═══ READING PASSAGE ═══

When I heard the name Machine Gun Preacher, I expected some sort of ’70s-style exploitation throwback along the lines of Machete and Hobo with a Shotgun. And with a plot aimed directly at an ex-con, former heroin addict and reformed biker badass who finds Jesus (thanks to his ex-stripper wife) after a drug-induced episode that ends with him dumping a bludgeoned hitchhiker on the side of the road.
While it still sounds a lot like the sensationalized stuff Rob Zombie or Quentin Tarantino might come up with, Machine Gun Preacher is actually based on the true story of Sam Childers, who combined his violent tendencies with his newfound faith and took it to the Lord’s Resistance Army, a rebel group that has been terrorizing Ugandan and Sudanese villages for years. After befriending a member of the peace-keeping Sudan People’s Liberation Army (Souléymane Sy Savané) and seeing the horrors that the LRA inflicts on innocent Sudanese people each day, Childers begins systematically fighting back against the LRA, going so far as to launch attacks on them rather than sit back and wait for them to attack during the night.
Childers, passionately played by 300‘s Gerard Butler, makes it his mission to free the children that have been enslaved by the LRA (most of which are either forced to fight on the side of the LRA or go into the sex trade). Then he decides to take the ultimate first step in regentrifying a neighborhood when he purchases a piece of land right in the middle of the war-torn area and builds an orphanage there.
While his actions seem noble, especially in comparison to his unscrupulous past, we soon see that Childers has, in many ways, traded his drug addiction for a new obsession, finding a more productive outlet for his unstable, violent tendencies along the way. Who’s to argue when he’s liberating dozens of Sudanese children and giving people who have done far more gruesome things than he’s ever done a taste of their own malevolent medicine, all in the name of God? Well, his wife (Source Code‘s Michelle Monaghan), daughter (Madeline Carroll) and best friend (Revolutionary Road‘s Michael Shannon), who become more and more neglected as Childers’ obsession and anger continue to grow.

═══ MATERIAL PROVIDED ═══

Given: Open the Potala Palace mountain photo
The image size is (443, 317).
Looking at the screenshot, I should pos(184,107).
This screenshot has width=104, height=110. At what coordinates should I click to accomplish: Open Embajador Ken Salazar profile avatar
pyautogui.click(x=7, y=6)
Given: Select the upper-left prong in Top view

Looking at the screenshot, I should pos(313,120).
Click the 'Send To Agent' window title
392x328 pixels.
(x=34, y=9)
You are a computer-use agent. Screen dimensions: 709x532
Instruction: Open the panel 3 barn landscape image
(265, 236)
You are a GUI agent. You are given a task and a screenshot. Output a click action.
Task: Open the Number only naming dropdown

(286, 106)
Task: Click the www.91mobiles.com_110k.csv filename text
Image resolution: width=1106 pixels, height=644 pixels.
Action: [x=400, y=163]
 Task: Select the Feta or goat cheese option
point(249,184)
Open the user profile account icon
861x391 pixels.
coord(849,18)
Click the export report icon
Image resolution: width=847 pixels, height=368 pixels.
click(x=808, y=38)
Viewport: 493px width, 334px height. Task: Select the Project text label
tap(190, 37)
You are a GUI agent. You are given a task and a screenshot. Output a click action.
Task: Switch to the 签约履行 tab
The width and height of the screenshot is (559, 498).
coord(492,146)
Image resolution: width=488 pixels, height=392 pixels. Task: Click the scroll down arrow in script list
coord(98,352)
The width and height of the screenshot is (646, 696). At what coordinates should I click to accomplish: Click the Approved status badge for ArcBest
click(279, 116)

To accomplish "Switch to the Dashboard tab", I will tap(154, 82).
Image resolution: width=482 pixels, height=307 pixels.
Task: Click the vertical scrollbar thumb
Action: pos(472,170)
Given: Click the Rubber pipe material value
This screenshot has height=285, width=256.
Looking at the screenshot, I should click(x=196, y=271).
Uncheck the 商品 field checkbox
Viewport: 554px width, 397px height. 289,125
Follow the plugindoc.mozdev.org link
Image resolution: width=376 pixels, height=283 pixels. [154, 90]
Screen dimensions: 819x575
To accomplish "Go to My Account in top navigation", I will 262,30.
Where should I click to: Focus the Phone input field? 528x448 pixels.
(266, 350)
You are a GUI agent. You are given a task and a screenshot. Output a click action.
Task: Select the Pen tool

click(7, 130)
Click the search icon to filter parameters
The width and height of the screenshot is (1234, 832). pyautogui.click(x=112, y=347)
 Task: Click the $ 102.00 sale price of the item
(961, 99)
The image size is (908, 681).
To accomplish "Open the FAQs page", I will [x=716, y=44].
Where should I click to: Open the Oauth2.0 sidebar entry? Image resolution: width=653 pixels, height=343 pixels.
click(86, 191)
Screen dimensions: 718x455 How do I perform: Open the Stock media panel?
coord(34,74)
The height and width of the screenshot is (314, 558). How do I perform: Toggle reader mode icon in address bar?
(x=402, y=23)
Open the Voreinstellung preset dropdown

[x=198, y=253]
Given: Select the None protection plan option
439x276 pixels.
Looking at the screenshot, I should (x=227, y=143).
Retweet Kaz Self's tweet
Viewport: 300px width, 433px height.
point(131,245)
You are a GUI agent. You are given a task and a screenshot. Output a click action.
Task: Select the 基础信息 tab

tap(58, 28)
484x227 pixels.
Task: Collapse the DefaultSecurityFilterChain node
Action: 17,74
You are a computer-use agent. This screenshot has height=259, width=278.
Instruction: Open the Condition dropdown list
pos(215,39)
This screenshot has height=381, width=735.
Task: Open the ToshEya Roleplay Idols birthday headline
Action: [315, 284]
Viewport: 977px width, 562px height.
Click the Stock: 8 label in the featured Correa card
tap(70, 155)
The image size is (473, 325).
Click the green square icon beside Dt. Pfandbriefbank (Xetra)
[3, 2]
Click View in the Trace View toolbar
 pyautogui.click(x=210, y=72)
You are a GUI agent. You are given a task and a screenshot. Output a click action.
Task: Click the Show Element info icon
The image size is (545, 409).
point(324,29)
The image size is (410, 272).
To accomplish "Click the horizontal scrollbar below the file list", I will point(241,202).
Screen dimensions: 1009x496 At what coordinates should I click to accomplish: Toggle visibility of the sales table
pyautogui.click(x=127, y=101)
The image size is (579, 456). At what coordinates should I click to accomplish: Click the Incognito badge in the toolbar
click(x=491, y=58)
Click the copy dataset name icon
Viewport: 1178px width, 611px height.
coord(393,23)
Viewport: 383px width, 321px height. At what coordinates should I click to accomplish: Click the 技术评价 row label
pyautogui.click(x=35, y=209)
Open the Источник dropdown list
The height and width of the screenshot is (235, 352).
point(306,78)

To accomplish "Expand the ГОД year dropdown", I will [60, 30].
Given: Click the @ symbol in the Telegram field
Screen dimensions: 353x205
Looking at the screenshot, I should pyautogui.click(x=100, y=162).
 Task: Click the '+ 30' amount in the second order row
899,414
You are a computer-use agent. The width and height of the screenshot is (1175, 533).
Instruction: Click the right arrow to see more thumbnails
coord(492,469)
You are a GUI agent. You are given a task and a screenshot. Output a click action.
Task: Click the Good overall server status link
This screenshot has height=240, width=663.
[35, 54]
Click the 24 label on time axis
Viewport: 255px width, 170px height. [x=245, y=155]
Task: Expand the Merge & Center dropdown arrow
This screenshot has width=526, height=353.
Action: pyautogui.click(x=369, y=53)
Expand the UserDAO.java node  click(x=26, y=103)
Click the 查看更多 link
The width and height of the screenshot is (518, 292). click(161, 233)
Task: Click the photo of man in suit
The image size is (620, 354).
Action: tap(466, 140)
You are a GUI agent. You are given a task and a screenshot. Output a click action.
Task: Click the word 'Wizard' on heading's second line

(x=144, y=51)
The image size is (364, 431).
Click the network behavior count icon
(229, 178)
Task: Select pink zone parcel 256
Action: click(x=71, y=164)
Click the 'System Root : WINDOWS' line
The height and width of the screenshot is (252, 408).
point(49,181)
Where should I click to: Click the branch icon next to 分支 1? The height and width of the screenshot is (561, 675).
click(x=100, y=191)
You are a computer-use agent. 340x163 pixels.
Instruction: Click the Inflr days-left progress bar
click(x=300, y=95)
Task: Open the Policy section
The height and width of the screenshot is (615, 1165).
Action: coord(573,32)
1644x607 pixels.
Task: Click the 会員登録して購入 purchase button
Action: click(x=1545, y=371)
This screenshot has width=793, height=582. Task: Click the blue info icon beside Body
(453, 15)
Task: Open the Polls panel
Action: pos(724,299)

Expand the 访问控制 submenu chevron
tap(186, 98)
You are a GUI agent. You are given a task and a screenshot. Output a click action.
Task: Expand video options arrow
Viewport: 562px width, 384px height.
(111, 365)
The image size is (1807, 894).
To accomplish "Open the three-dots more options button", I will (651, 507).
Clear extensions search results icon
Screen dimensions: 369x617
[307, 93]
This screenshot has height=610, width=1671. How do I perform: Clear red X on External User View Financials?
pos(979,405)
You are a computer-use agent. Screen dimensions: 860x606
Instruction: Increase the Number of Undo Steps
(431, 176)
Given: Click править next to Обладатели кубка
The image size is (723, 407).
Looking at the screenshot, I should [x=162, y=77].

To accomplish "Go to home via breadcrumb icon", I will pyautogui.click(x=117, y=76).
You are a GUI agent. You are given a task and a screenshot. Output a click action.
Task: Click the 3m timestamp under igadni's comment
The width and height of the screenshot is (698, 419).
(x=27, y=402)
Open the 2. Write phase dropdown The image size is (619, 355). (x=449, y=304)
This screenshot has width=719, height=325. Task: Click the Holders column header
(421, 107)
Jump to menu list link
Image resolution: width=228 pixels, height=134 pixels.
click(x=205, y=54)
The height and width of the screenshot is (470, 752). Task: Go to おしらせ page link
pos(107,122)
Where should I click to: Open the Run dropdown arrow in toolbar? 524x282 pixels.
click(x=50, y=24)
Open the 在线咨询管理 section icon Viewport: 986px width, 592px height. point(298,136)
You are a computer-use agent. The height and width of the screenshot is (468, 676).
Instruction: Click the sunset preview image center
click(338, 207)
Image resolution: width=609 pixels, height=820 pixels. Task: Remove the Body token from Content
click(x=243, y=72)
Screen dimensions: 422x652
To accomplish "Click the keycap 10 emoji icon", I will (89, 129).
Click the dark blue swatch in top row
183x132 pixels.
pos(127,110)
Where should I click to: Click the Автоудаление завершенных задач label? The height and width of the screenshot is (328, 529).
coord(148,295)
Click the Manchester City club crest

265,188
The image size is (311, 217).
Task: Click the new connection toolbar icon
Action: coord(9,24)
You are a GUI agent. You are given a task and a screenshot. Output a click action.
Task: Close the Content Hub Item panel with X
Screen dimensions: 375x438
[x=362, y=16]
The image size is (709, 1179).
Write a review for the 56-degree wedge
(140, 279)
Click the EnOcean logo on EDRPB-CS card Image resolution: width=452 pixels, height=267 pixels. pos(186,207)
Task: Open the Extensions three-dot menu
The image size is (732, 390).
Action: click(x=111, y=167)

═══

→ EXERCISE A
According to the film review, what leads Childers to begin systematically fighting back against the LRA?
→ EXERCISE B
Print the passage of the film review between "Childers, passionately played" and "an orphanage there.", inclusive.

→ OUTPUT A
Childers begins fighting back after befriending a member of the peace-keeping Sudan People's Liberation Army and seeing the horrors that the LRA inflicts on innocent Sudanese people each day.

→ OUTPUT B
Childers, passionately played by 300‘s Gerard Butler, makes it his mission to free the children that have been enslaved by the LRA (most of which are either forced to fight on the side of the LRA or go into the sex trade). Then he decides to take the ultimate first step in regentrifying a neighborhood when he purchases a piece of land right in the middle of the war-torn area and builds an orphanage there.